Work to complete: When you return the entries, keep every word and mark exactly as it is.

Data supplied:
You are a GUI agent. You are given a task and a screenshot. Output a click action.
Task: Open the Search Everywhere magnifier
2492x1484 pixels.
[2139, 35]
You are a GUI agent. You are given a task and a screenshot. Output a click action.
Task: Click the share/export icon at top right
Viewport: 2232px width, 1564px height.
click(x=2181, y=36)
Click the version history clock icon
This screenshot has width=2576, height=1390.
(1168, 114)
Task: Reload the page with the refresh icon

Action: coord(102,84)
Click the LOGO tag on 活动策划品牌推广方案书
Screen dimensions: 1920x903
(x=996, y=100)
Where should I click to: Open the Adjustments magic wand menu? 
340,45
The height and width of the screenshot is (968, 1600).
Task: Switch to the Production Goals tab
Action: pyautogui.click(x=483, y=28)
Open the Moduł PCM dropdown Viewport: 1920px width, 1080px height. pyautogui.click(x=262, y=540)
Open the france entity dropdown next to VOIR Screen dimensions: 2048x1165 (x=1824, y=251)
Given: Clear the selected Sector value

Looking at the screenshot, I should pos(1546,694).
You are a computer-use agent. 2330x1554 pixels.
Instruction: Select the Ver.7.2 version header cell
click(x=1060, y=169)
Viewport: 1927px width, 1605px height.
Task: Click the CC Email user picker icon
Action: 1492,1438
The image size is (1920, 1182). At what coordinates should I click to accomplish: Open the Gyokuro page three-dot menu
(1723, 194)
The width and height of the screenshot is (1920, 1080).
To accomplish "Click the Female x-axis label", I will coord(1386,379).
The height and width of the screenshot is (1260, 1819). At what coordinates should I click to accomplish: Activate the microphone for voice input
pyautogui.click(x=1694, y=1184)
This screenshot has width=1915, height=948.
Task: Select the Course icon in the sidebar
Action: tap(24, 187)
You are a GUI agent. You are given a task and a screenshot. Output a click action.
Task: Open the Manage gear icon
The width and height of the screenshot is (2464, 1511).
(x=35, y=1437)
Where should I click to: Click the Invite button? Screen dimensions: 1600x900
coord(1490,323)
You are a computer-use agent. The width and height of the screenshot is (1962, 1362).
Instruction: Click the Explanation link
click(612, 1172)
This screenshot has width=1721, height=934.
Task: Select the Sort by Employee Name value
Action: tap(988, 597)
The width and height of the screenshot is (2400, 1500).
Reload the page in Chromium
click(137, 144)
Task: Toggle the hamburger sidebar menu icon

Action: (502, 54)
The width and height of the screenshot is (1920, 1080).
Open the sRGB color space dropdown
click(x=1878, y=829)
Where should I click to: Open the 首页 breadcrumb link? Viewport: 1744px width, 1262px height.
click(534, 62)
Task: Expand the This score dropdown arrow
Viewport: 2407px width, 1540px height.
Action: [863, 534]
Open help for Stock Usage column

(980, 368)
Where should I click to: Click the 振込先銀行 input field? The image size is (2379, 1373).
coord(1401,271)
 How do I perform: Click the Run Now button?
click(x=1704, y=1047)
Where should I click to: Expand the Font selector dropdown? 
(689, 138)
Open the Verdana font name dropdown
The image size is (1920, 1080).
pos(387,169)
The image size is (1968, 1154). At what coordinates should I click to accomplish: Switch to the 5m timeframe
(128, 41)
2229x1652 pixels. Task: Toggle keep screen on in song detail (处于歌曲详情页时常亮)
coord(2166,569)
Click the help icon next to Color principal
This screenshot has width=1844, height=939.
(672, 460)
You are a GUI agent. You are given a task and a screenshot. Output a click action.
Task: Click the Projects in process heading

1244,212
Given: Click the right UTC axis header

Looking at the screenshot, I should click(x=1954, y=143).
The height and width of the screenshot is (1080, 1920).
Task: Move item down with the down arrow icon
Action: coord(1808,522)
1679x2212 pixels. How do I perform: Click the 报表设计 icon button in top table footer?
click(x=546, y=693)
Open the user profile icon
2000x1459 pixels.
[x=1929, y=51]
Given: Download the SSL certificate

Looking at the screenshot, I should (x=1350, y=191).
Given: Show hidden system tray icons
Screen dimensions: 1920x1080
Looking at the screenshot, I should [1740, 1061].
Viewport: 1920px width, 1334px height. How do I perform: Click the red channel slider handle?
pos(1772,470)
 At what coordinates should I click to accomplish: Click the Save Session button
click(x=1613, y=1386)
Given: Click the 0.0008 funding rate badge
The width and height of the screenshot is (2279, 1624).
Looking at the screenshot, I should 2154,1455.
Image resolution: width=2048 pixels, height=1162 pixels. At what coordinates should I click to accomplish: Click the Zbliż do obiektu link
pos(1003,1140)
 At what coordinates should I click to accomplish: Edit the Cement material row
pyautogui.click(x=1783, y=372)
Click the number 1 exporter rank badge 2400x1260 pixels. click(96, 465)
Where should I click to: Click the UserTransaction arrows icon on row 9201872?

Response below:
You are a GUI agent. You are given a task and a screenshot. Output a click action.
Task: Open the Search Everywhere magnifier
2492x1484 pixels.
[2139, 35]
You are a GUI agent. You are given a task and a screenshot. Output a click action.
Task: Click the share/export icon at top right
Viewport: 2232px width, 1564px height.
click(x=2181, y=36)
Click the version history clock icon
This screenshot has width=2576, height=1390.
(1168, 114)
Task: Reload the page with the refresh icon

Action: coord(102,84)
Click the LOGO tag on 活动策划品牌推广方案书
Screen dimensions: 1920x903
(x=996, y=100)
Where should I click to: Open the Adjustments magic wand menu? 
340,45
The height and width of the screenshot is (968, 1600).
Task: Switch to the Production Goals tab
Action: pyautogui.click(x=483, y=28)
Open the Moduł PCM dropdown Viewport: 1920px width, 1080px height. pyautogui.click(x=262, y=540)
Open the france entity dropdown next to VOIR Screen dimensions: 2048x1165 (x=1824, y=251)
Given: Clear the selected Sector value

Looking at the screenshot, I should pos(1546,694).
You are a computer-use agent. 2330x1554 pixels.
Instruction: Select the Ver.7.2 version header cell
click(x=1060, y=169)
Viewport: 1927px width, 1605px height.
Task: Click the CC Email user picker icon
Action: 1492,1438
The image size is (1920, 1182). At what coordinates should I click to accomplish: Open the Gyokuro page three-dot menu
(1723, 194)
The width and height of the screenshot is (1920, 1080).
To accomplish "Click the Female x-axis label", I will coord(1386,379).
The height and width of the screenshot is (1260, 1819). At what coordinates should I click to accomplish: Activate the microphone for voice input
pyautogui.click(x=1694, y=1184)
This screenshot has width=1915, height=948.
Task: Select the Course icon in the sidebar
Action: tap(24, 187)
You are a GUI agent. You are given a task and a screenshot. Output a click action.
Task: Open the Manage gear icon
The width and height of the screenshot is (2464, 1511).
(x=35, y=1437)
Where should I click to: Click the Invite button? Screen dimensions: 1600x900
coord(1490,323)
You are a computer-use agent. The width and height of the screenshot is (1962, 1362).
Instruction: Click the Explanation link
click(612, 1172)
This screenshot has width=1721, height=934.
Task: Select the Sort by Employee Name value
Action: tap(988, 597)
The width and height of the screenshot is (2400, 1500).
Reload the page in Chromium
click(137, 144)
Task: Toggle the hamburger sidebar menu icon

Action: (502, 54)
The width and height of the screenshot is (1920, 1080).
Open the sRGB color space dropdown
click(x=1878, y=829)
Where should I click to: Open the 首页 breadcrumb link? Viewport: 1744px width, 1262px height.
click(534, 62)
Task: Expand the This score dropdown arrow
Viewport: 2407px width, 1540px height.
Action: [863, 534]
Open help for Stock Usage column

(980, 368)
Where should I click to: Click the 振込先銀行 input field? The image size is (2379, 1373).
coord(1401,271)
 How do I perform: Click the Run Now button?
click(x=1704, y=1047)
Where should I click to: Expand the Font selector dropdown? 
(689, 138)
Open the Verdana font name dropdown
The image size is (1920, 1080).
pos(387,169)
The image size is (1968, 1154). At what coordinates should I click to accomplish: Switch to the 5m timeframe
(128, 41)
2229x1652 pixels. Task: Toggle keep screen on in song detail (处于歌曲详情页时常亮)
coord(2166,569)
Click the help icon next to Color principal
This screenshot has width=1844, height=939.
(672, 460)
You are a GUI agent. You are given a task and a screenshot. Output a click action.
Task: Click the Projects in process heading

1244,212
Given: Click the right UTC axis header

Looking at the screenshot, I should click(x=1954, y=143).
The height and width of the screenshot is (1080, 1920).
Task: Move item down with the down arrow icon
Action: coord(1808,522)
1679x2212 pixels. How do I perform: Click the 报表设计 icon button in top table footer?
click(x=546, y=693)
Open the user profile icon
2000x1459 pixels.
[x=1929, y=51]
Given: Download the SSL certificate

Looking at the screenshot, I should (x=1350, y=191).
Given: Show hidden system tray icons
Screen dimensions: 1920x1080
Looking at the screenshot, I should [1740, 1061].
Viewport: 1920px width, 1334px height. How do I perform: Click the red channel slider handle?
pos(1772,470)
 At what coordinates should I click to accomplish: Click the Save Session button
click(x=1613, y=1386)
Given: Click the 0.0008 funding rate badge
The width and height of the screenshot is (2279, 1624).
Looking at the screenshot, I should 2154,1455.
Image resolution: width=2048 pixels, height=1162 pixels. At what coordinates should I click to accomplish: Click the Zbliż do obiektu link
pos(1003,1140)
 At what coordinates should I click to accomplish: Edit the Cement material row
pyautogui.click(x=1783, y=372)
Click the number 1 exporter rank badge 2400x1260 pixels. click(96, 465)
Where should I click to: Click the UserTransaction arrows icon on row 9201872?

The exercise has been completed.